(Direction): Show every line of the material below that contains the string "computer", matching case exactly.

[Material from a data source]

# # # # #

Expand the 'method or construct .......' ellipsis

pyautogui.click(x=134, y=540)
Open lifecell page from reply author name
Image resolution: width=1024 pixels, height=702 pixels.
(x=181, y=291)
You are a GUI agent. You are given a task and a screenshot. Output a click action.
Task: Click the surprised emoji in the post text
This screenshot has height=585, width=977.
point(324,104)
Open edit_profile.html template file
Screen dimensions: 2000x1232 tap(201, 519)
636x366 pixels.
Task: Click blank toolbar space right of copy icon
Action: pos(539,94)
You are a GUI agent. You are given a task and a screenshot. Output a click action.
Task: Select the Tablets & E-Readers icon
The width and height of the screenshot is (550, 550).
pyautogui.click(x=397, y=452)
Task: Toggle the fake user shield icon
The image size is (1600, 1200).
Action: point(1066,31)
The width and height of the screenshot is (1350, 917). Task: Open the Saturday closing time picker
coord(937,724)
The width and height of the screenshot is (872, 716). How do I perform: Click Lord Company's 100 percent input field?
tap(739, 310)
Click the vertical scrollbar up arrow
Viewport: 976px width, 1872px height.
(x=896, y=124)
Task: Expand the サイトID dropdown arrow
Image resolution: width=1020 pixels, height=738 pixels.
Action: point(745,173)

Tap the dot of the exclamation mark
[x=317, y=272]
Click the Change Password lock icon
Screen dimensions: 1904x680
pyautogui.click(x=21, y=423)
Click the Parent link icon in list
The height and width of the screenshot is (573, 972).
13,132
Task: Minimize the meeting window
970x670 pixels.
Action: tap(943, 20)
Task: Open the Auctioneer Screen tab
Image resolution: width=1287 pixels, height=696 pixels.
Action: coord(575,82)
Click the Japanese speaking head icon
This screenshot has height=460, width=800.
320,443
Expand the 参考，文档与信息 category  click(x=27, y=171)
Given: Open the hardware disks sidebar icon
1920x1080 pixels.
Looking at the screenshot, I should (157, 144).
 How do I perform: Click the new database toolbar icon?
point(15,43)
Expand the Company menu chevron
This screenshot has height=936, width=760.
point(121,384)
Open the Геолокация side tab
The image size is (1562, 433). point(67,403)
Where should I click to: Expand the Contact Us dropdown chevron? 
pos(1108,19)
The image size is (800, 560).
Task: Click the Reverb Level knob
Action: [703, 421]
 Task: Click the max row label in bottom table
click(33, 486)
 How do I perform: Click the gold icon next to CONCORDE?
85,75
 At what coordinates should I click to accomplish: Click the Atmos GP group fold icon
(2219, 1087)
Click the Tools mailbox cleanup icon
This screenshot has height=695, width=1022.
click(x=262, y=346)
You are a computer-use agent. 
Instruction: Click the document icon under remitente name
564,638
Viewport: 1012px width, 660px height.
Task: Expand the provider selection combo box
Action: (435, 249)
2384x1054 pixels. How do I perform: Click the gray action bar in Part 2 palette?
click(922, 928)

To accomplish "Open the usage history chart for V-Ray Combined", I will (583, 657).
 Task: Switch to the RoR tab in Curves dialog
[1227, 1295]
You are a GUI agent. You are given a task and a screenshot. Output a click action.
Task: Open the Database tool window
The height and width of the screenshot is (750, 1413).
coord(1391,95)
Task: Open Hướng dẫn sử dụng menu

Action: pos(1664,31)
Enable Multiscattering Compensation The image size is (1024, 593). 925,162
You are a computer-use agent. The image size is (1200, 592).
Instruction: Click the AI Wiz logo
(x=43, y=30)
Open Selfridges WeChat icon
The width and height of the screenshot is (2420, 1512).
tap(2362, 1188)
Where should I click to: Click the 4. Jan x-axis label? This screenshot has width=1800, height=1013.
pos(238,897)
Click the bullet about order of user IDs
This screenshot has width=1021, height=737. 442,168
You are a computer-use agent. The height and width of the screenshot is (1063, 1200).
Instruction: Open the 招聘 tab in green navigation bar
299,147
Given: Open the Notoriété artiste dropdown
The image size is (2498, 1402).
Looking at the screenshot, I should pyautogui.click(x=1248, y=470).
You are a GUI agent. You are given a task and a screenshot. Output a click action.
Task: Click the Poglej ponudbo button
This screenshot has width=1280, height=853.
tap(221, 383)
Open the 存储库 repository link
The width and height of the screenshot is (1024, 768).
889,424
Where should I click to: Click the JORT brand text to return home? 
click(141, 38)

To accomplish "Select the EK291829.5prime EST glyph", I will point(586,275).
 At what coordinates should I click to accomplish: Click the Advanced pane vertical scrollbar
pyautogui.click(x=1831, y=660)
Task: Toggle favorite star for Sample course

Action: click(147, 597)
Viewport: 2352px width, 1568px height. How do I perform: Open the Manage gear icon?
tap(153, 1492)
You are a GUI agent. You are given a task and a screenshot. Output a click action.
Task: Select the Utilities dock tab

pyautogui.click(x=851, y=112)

# # # # #

(Answer):
You are a computer-use agent. 
You are a computer-use agent. The image size is (1200, 592).
You are a computer-use agent. The height and width of the screenshot is (1063, 1200).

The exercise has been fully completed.